SHAP analysis reveals the most influential features—in this case, the radius mean and the perimeter mean—and provides further confidence in their clinical relevance in determining whether a mass is benign or malignant. SHAP quantifies these intrinsic features, offering an objective assessment resonant with diagnostic judgment, can caution against possible misclassifications, and ultimately propels further review when indicated. This transparency helps connect the dots between complex ML regimes and clinical praxis, increasing trust and improving evidence-based decision-making. In conclusion, our interpretability analysis confirms that all models, particularly the CNN with Transfer Learning, show excellent performance with clinically useful interpretability.
Transfer learning
For checking the reliability and validity of transfer learning, a study was conducted between a DNN, where random initialization (Xavier) was used to train the model from scratch, and a CNN, which used transfer learning. We used the WBCD dataset for this comparison, which contains 569 instances where the feature values were computed from digitized images of breast masses FNA. We use VGG16 model as our base model excluding the top fact and use a new top model GlobalAveragePooling2D (we use this layer instead of flatten layer for reducing the dimension of feature maps), Dense, and Dropout. The output layer consists of a single neuron with a sigmoid activation function for binary classification (benign vs. malignant).
It performed substantially better than the DNN as the transfer learning model in all critical performance metrics. The accuracy results of the test dataset for the CNN transfer learning model rapidly increased and stabilized at approximately 99.3% (95% CI [97.8–99.8]) whereas these values were lower and more unstable for DNN as seen in Fig. 10. The CNN model also performed well on precision and recall metrics, achieving a final precision of 99.4% (95% CI [98.0–99.8]) and a recall of 99.2% (95% CI [97.7–99.7]) which demonstrates the ability of the model to make accurate predictions, as well as a high ability to identify malignant cases reliably.
Figure 10: Transfer learning for DNN and CNN on WBCD, highlighting the superior accuracy, precision, and stability achieved through transfer learning.

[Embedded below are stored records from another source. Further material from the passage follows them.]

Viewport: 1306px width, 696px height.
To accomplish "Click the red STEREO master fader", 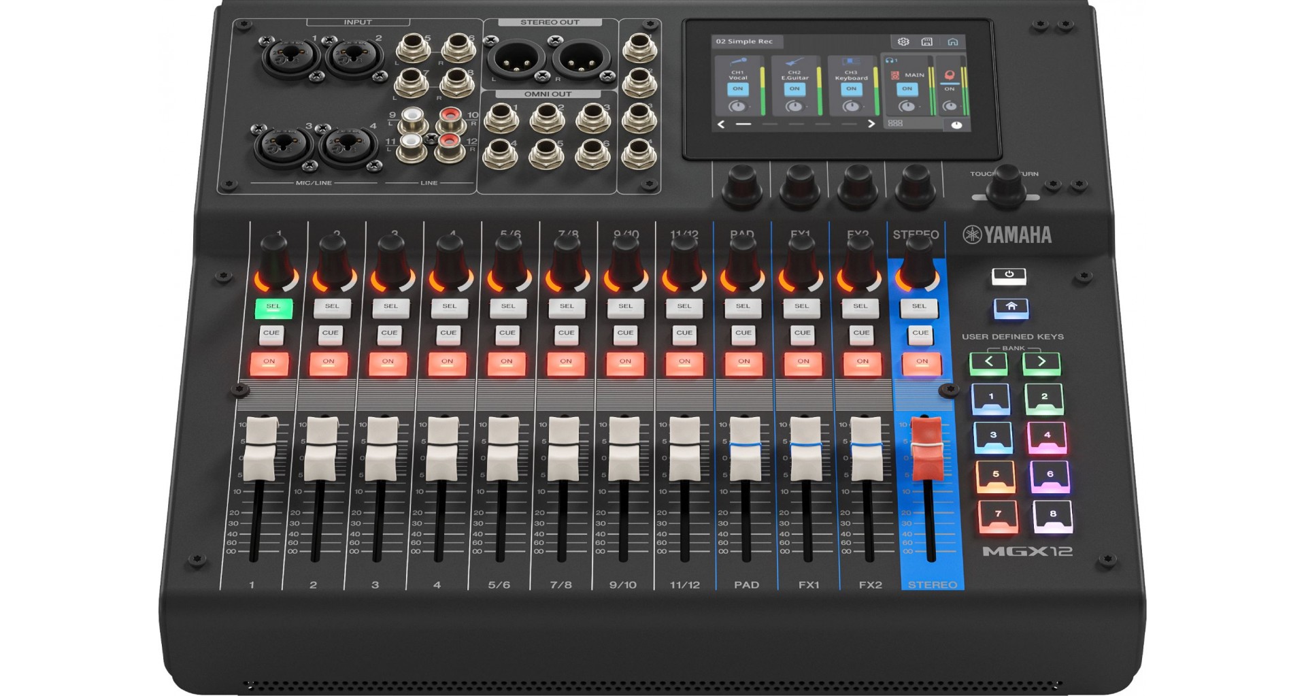I will point(926,446).
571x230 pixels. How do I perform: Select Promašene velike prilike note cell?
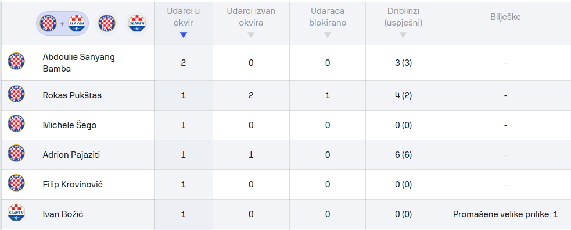pyautogui.click(x=505, y=214)
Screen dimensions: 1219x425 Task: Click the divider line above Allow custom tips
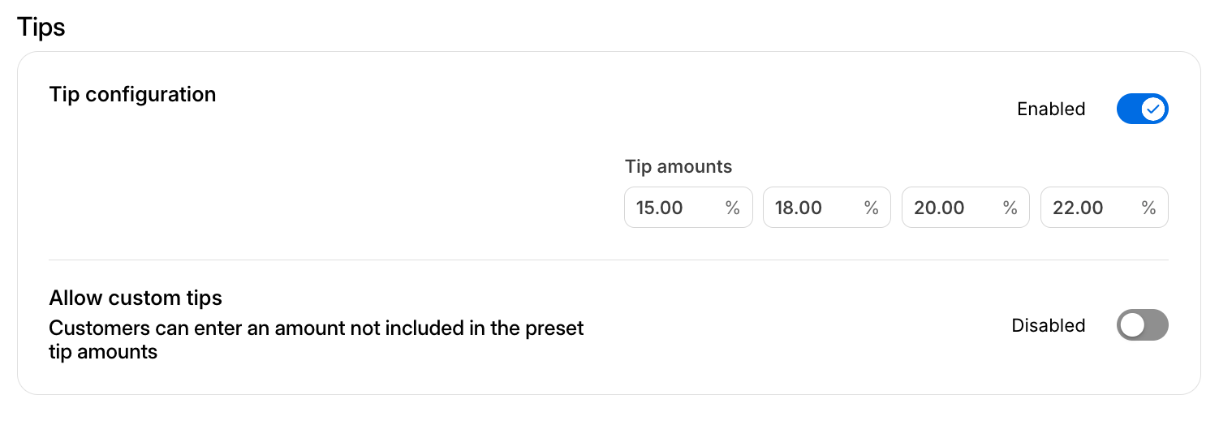pos(609,260)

Furthermore, the benefits of the CNN model became more visible during the training stage. From the above plot we can say that the DNN takes longer to converge and also reaches a final training loss (i.e., loss over the built-in training dataset which we will talk about later) compared to the transfer learning which reaffirms the fact that transfer learning heads up faster because we are starting from a pre-trained network. The CNN also showed less variance and relatively lower confidence loss, indicating more stability and reliability in the CNN predictions. The performance of the transfer learning model Overall in terms of F1-score, ROC-AUC and p-value was 99.3% (95% CI [97.9–99.7]), 0.998 and <0.001, respectively. These results show that Transfer Learning using a pre-trained CNN model relevant to the domain is superior for breast cancer classification. This method increases accuracy and precision and reduces the training time, thus making it a more efficient strategy for medical imaging, where robustness and accuracy are critical components of image analysis.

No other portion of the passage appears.